RECORDS PROVIDED Block Start
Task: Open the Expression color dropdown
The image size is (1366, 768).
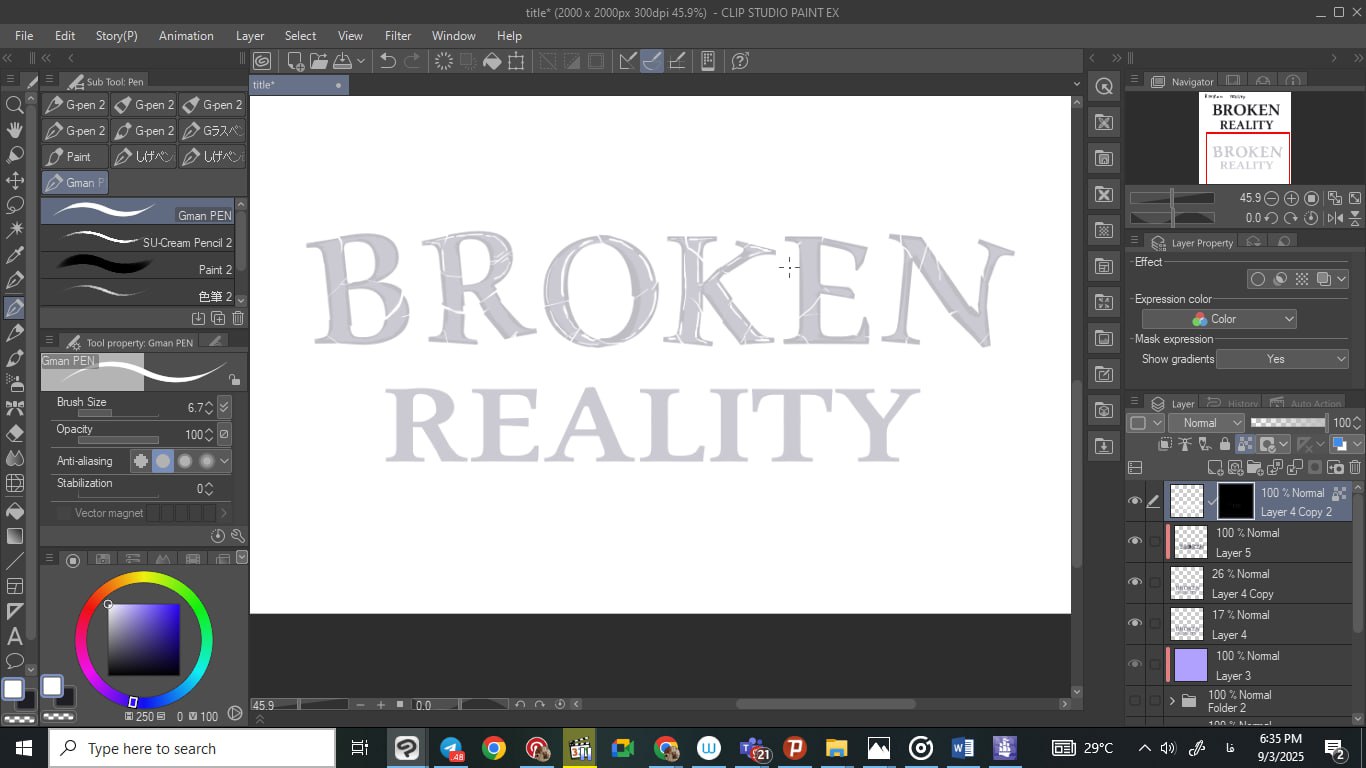Action: [x=1219, y=319]
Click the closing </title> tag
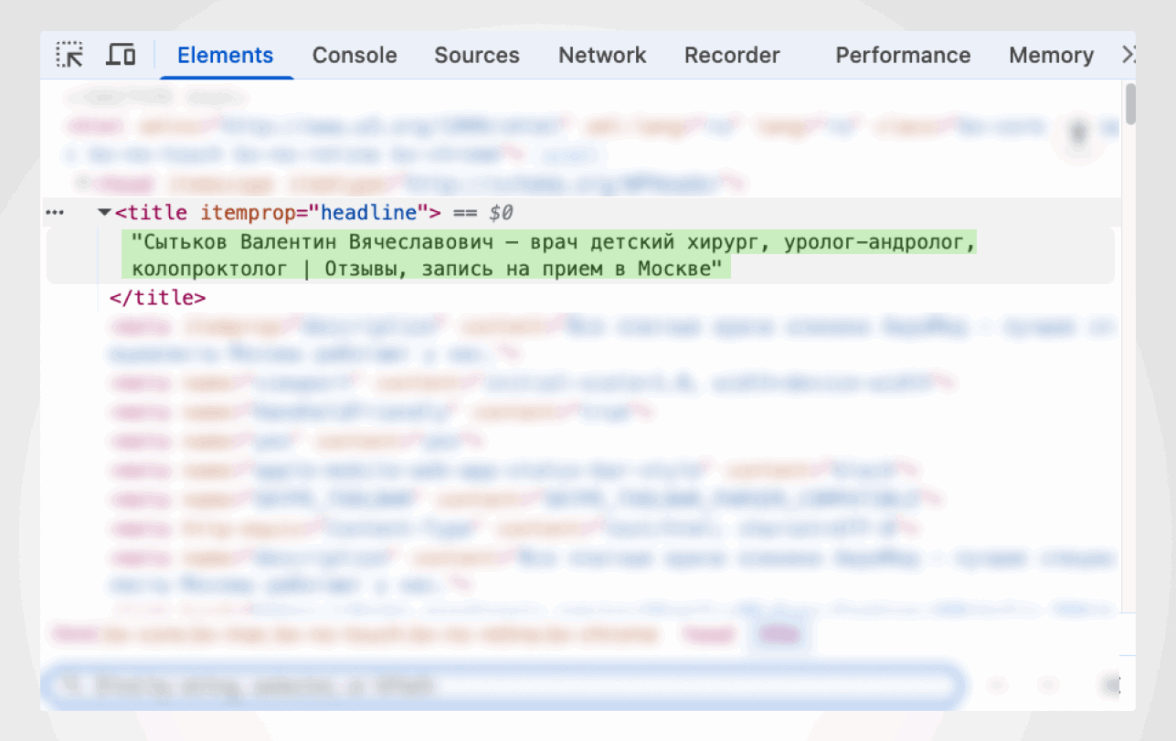 tap(157, 298)
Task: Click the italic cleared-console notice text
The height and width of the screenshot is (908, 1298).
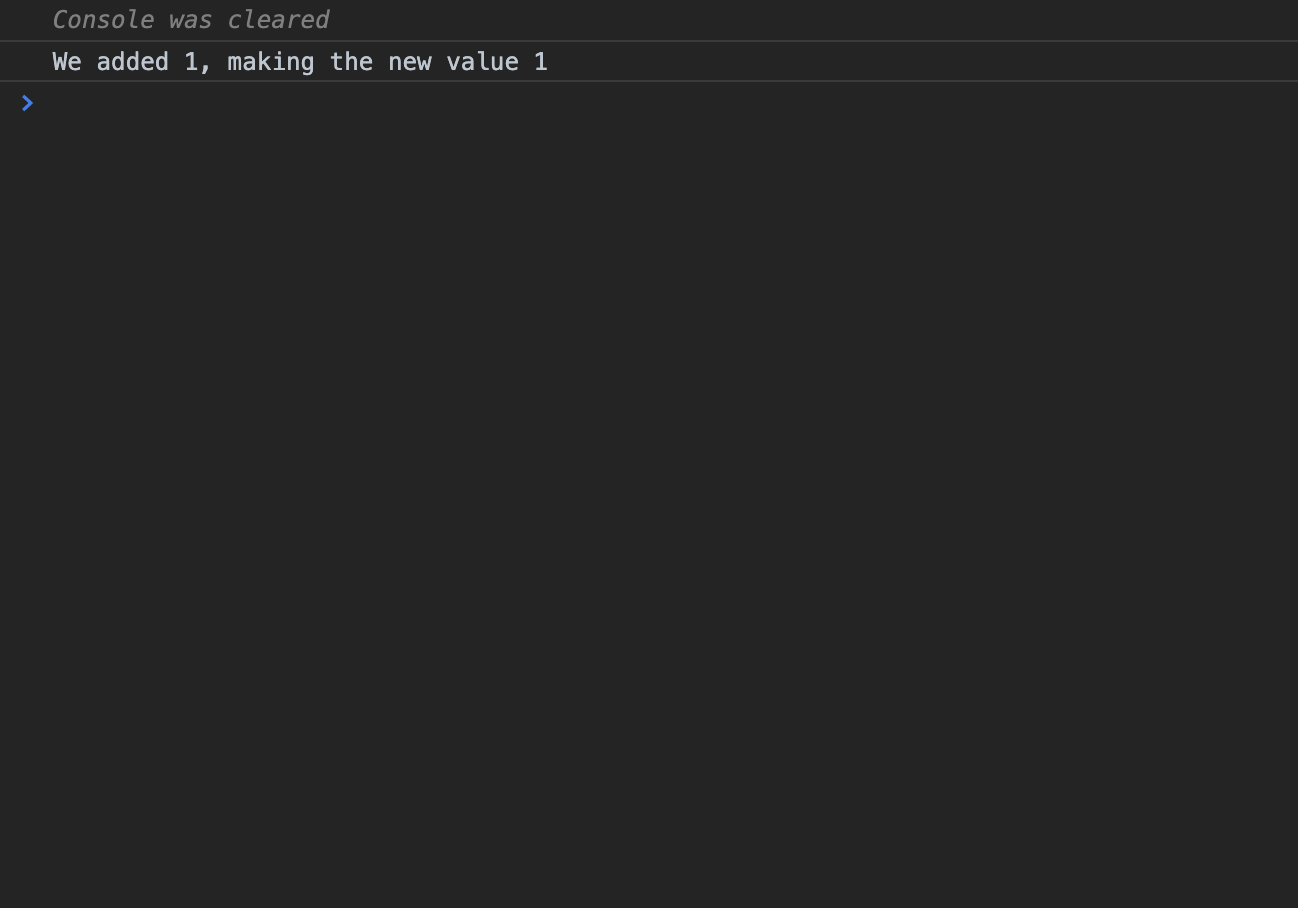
RECORDS PROVIDED Block End
Every line above that includes the string "Task" needs to be copied.

→ WRITTEN ANSWER
Task: Open the Expression color dropdown
Task: Click the italic cleared-console notice text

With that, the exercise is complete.